Background information

Proteins are large molecules that participate in virtually all cellular processes. Their three-dimensional structure is closely related to their function. So much so that protein misfolding often result in diseases. For instance, Parkinson’s and Alzheimer’s diseases are believed to be the result of protein misfolding. Consequently, in order to assist fundamental life science research, computational methods for predicting the three-dimensional structure of proteins are highly sought.

Computational approaches to protein folding require large computing resources. For example, a group of scientists at Stanford University (Folding@home) has created an application (client) that people can download and run on their personal computer and Sony PlayStation 3 to dedicate free CPU cycles to their project.
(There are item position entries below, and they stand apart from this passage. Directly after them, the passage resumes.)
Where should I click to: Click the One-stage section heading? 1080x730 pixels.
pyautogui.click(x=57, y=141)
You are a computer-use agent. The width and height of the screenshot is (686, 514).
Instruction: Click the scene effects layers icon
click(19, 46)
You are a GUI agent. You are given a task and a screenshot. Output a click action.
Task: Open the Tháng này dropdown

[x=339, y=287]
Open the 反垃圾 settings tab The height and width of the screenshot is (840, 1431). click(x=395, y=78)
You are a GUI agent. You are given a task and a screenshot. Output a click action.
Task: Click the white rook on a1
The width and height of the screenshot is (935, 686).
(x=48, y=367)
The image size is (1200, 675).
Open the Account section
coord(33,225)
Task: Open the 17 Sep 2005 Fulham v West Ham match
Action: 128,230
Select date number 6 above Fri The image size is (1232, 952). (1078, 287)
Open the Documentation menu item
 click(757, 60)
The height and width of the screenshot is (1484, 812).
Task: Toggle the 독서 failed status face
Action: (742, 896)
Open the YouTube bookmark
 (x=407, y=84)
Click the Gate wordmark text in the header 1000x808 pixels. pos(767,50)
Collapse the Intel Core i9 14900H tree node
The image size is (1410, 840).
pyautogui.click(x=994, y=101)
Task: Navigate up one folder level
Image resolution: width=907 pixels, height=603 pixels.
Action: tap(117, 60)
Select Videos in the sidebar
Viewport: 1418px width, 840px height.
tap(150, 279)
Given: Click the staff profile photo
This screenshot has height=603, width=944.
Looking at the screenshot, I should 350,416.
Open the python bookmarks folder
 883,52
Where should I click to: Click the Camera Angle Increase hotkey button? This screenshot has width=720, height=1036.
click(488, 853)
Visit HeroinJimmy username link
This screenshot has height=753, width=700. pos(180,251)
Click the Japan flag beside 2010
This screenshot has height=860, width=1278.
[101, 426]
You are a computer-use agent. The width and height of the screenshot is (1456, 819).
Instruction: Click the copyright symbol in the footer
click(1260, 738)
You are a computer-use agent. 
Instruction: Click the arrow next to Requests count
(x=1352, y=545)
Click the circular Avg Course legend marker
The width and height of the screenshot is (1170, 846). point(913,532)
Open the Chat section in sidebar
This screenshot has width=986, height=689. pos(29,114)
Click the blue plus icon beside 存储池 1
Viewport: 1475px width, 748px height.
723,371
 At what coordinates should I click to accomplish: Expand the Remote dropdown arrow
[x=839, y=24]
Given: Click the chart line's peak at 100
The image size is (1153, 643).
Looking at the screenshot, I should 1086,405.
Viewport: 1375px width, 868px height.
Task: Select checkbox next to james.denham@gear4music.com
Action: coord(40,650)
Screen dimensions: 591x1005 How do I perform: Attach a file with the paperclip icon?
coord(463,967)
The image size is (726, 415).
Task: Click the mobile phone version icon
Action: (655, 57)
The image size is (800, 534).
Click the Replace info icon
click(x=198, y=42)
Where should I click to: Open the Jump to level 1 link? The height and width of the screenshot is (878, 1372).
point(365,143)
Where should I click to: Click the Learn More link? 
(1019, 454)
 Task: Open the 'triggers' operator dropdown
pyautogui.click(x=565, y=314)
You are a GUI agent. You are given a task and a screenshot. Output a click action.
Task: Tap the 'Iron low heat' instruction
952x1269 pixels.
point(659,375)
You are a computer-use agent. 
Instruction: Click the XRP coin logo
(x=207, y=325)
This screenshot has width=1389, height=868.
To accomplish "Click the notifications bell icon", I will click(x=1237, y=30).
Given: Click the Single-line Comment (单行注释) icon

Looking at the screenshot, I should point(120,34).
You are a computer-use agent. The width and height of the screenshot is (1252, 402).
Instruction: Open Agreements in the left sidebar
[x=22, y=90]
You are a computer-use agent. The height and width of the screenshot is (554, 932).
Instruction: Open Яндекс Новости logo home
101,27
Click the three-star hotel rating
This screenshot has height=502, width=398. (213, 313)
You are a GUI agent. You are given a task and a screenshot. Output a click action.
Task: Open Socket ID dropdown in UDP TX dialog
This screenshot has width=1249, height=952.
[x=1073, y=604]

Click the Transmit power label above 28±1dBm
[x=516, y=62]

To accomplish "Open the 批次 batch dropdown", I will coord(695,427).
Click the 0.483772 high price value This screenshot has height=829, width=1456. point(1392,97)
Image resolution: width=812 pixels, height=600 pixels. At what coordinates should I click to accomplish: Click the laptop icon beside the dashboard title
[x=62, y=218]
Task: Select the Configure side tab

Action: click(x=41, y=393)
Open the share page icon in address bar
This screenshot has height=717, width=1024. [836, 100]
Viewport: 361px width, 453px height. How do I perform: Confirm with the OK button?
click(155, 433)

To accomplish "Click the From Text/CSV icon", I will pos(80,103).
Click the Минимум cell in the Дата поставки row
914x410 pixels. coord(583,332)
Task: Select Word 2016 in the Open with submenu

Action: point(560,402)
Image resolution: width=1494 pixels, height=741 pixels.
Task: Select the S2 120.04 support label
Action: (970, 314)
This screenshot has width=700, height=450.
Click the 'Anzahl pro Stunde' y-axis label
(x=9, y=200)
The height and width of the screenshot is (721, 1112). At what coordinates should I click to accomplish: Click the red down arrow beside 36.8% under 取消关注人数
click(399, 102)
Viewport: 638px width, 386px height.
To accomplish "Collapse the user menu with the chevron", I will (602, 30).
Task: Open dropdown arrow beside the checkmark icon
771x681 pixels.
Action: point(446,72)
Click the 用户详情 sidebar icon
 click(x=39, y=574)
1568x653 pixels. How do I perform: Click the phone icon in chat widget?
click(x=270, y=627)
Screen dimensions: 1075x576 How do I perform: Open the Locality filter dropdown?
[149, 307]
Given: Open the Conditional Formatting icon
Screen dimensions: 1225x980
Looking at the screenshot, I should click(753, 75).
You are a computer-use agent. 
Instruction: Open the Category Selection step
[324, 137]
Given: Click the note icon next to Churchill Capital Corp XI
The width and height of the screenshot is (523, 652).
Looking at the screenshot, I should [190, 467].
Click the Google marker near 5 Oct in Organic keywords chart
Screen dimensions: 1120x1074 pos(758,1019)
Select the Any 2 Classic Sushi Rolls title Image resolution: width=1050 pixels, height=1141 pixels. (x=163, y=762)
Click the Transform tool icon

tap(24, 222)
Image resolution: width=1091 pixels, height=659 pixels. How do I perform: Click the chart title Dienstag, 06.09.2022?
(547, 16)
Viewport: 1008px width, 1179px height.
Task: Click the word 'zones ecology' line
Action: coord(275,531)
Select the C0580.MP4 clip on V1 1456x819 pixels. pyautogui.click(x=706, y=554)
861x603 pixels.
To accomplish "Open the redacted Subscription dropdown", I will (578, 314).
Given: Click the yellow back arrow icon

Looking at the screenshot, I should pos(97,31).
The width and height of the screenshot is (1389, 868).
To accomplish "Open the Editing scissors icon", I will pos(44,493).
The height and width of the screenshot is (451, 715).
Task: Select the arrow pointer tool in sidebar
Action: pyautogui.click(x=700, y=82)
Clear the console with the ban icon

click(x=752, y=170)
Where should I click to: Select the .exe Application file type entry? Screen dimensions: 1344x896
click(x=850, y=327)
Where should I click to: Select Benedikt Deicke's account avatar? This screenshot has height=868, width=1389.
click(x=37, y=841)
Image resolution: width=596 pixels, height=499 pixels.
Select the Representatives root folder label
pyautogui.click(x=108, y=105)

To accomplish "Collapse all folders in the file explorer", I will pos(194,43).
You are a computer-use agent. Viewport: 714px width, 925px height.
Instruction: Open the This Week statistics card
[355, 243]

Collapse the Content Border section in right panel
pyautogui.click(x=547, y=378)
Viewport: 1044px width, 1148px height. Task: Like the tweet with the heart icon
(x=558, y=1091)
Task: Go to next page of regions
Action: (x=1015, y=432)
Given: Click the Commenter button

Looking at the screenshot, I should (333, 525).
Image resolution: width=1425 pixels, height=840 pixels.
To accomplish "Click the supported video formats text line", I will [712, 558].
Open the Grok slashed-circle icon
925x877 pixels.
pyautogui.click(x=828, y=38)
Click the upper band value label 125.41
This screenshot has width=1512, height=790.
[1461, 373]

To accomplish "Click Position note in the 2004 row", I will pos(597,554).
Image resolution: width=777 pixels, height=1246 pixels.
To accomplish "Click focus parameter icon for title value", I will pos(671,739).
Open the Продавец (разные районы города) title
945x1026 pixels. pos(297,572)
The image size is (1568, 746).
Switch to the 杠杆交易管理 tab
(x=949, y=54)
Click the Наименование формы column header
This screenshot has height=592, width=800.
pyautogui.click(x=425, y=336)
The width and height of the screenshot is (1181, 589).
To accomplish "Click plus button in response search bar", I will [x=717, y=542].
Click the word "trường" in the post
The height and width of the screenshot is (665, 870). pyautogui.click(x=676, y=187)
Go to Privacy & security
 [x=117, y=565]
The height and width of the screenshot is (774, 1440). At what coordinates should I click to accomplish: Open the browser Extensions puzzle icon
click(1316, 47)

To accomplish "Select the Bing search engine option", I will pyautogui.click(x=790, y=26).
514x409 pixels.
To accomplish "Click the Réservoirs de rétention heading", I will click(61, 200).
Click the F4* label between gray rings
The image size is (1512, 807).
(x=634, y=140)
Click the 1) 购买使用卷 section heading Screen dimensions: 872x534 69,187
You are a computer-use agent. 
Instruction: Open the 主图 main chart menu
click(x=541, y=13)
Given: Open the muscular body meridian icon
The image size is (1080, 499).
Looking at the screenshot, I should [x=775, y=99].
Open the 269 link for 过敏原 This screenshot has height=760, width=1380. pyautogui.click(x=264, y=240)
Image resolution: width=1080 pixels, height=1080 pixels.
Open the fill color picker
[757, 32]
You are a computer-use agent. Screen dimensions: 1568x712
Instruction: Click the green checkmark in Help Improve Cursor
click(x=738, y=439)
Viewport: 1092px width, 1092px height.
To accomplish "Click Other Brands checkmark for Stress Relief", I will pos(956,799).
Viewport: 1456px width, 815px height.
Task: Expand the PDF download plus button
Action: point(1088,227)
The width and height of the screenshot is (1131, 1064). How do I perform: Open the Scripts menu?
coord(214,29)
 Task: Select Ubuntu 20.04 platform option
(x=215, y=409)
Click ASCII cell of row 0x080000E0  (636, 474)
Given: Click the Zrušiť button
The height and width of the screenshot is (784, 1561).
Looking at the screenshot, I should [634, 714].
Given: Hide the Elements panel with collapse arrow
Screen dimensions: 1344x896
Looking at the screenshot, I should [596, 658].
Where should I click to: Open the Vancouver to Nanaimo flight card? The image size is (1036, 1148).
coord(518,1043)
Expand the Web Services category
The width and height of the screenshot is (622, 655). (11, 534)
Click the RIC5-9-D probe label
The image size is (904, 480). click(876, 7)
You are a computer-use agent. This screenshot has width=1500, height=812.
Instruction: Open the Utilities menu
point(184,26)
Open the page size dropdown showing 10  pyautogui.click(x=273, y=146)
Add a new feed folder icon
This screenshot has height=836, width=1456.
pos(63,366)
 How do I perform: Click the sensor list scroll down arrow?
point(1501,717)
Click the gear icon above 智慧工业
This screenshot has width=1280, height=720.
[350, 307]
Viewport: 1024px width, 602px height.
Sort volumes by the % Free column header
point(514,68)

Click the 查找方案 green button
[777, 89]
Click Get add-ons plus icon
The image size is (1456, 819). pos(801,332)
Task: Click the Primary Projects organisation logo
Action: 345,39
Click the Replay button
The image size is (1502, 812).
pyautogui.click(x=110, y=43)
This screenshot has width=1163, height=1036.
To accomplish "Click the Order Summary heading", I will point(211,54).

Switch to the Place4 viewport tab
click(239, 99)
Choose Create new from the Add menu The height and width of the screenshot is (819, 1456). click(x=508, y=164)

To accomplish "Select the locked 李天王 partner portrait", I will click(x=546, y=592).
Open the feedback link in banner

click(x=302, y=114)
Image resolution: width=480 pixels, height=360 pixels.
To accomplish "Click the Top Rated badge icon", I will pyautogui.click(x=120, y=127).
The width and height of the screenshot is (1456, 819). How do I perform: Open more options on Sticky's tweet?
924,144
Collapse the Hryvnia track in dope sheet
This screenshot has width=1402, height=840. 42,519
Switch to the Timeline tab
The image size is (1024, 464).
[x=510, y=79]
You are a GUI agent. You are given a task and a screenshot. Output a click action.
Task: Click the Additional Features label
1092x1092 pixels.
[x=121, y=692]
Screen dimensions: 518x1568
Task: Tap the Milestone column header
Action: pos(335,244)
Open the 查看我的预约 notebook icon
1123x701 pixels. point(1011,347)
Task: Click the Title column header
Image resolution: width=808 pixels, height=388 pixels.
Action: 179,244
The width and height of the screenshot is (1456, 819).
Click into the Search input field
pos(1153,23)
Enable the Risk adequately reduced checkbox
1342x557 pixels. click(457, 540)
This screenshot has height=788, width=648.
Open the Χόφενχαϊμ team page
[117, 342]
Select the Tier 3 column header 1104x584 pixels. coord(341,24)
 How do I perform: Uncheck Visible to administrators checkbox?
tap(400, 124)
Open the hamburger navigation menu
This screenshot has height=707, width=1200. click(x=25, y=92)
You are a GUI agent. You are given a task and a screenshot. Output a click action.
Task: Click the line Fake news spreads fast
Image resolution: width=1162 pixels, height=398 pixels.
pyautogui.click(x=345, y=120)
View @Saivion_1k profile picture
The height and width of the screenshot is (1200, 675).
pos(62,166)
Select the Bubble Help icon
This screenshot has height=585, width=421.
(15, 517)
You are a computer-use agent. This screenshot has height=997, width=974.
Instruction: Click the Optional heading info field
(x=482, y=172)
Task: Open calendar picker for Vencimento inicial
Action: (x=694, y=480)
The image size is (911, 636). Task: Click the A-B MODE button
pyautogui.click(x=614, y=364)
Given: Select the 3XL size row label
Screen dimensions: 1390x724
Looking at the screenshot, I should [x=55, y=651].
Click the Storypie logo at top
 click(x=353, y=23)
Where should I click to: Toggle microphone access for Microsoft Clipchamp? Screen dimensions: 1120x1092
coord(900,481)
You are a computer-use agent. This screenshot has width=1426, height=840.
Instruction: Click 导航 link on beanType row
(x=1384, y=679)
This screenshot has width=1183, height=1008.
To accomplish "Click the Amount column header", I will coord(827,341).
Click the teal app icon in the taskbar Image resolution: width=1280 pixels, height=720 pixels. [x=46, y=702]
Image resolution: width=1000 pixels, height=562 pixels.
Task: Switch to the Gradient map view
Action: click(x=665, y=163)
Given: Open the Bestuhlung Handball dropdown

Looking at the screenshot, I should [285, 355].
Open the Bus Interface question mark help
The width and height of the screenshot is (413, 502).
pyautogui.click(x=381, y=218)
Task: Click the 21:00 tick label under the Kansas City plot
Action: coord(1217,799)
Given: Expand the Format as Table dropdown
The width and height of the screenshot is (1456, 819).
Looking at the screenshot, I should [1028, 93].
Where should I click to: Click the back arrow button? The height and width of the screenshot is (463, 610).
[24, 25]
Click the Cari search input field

Proteins are three-dimensional objects, but simplified two dimensional models are sometimes used to either study the behavior of algorithms or properties of mathematical models. Here, in order to reduce both the complexity of the assignment and the execution time, we study the protein folding problem using a lattice representation and the hydrophobic-polar protein folding model. For this assignment, a protein is a chain made two types of constituents, hydrophobic (h) and polar (p) on a two-dimensional grid.

Problem statement

For a given input chain made of the types of constituents, h or p, find a two dimensional representation such that 1) no two constituents overlap and 2) the number non-contiguous hydrophobic constituents in the chain that are adjacent in the grid is maximum.

Here is an example where the folded chain “hphpphhp” makes two hydrophobic contacts. Hydrophobic and polar constituents are represented by black and white circles, respectively. Constituent that are contiguous in the chain are connected by a solid line, whilst non-contiguous hydrophobic contacts are represented by dashed lines. This example will be used throughout the text.

PIC

Method

Some problems have no known algorithm that is both exact and efficient. By exact, we mean an algorithm that finds the “true” answer to the given problem. For example, in the case of a minimization (optimization) problem, the algorithm must find the solution with the highest value. By efficient, we mean an algorithm that can be applied to interesting, real-world, data sets, and takes a reasonable amount of time to run (32,000 years is not a reasonable amount of time).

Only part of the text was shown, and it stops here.